The Cost of Bad UX

For the past few months at TeamApt, amongst other things, we have been busy implementing omni-channel digital banking solutions. The average bank customer in the Nigerian market has rarely gotten the “wow” experience while interacting with the banking solutions. Yes, we must acknowledge that the banks have done a good job of moving customers out of the bank branches to self-service channels like the ATMs, mobile apps, internet banking solutions and USSD. These self-service channels have brought speed and convenience to bank customers and this is cool. Like most Nigerians, I visit the bank branch once a year or two to do the debit card renewal ritual.

The banks have a drive to make money like any regular business. However, I have seen their customers temporarily or permanently abandon their apps and solutions because of poor UX. Here are a few examples.

An e-commerce giant (I would call X) uses bank A for it collections. This e-commerce giant collects as much as 1 Billion Naira monthly into its account in bank A via several collection channels like the POS and agent network, which is a good thing. However, when it’s time for company X to pay its merchants, company X moves a bulk sum from bank A to bank B and then disburses payments to its 5,000 merchants. Disbursements are made on a weekly basis. Banks are allowed to charge N50 for each disbursement. So bank B grosses about N1m in transfers fees from company X every month. This money could have easily been made by bank A. So when company X was engaged by bank A in a customer interview session, company X mentioned that bank B’s payment platform allowed her to easily manage payment workflow / approval processes and offered a higher daily transfer limit. In effect, bank A is losing a N12m to bank B annually because of one feature and a transfer limit setting with just one customer. Imagine how much bank A is losing with ten thousand corporate customers. Bank A is probably losing One Billion Naira annually in its corporate customer segment alone.

Set tasks:
A. Translate this sentence from the UX article above into Spanish: "Disbursements are made on a weekly basis."
B. According to the UX article above, how much are banks allowed to charge for each disbursement?

Information shown:
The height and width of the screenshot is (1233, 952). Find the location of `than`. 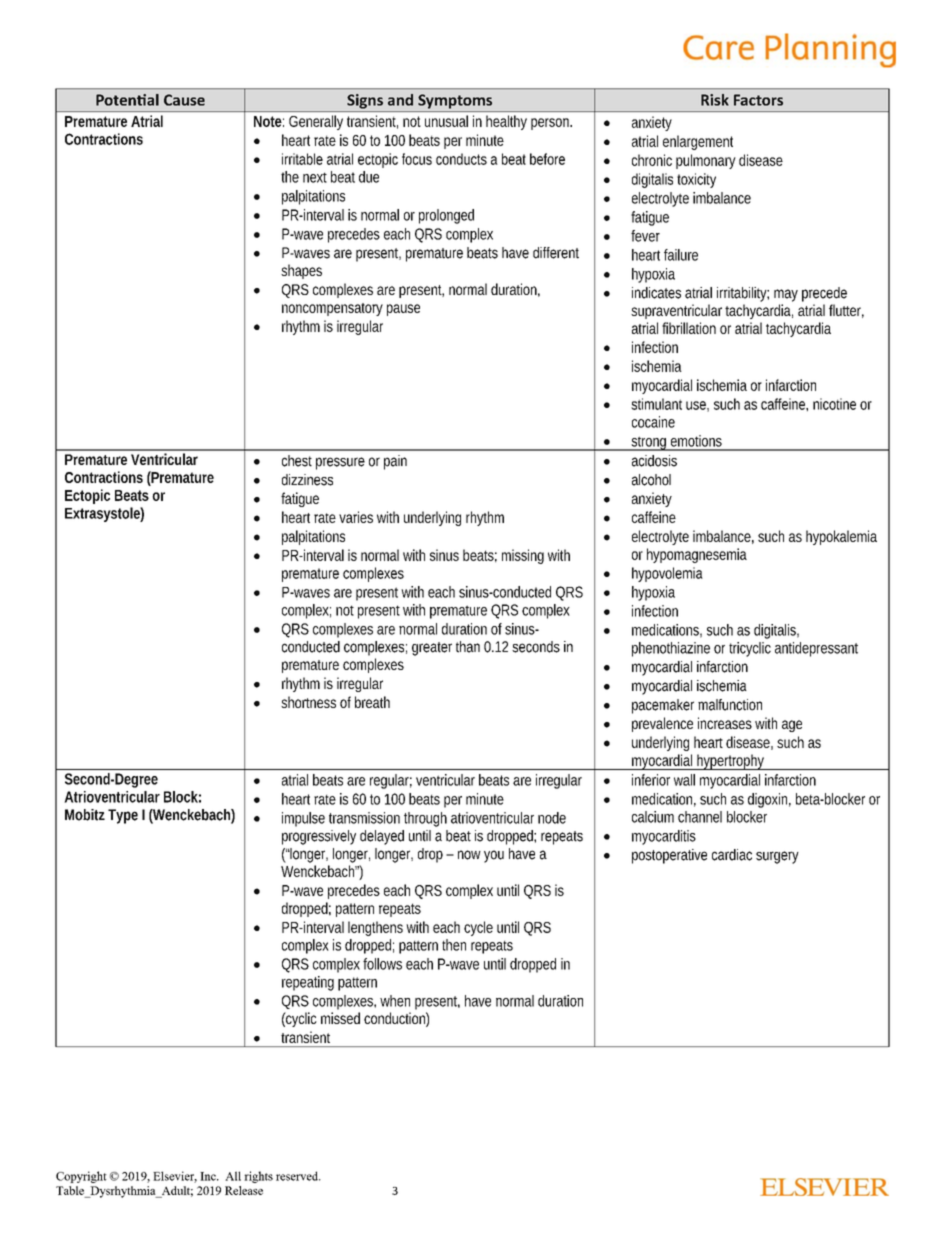

than is located at coordinates (468, 647).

Answers to the exercise:
A. Los desembolsos se realizan semanalmente.

B. N50 for each disbursement.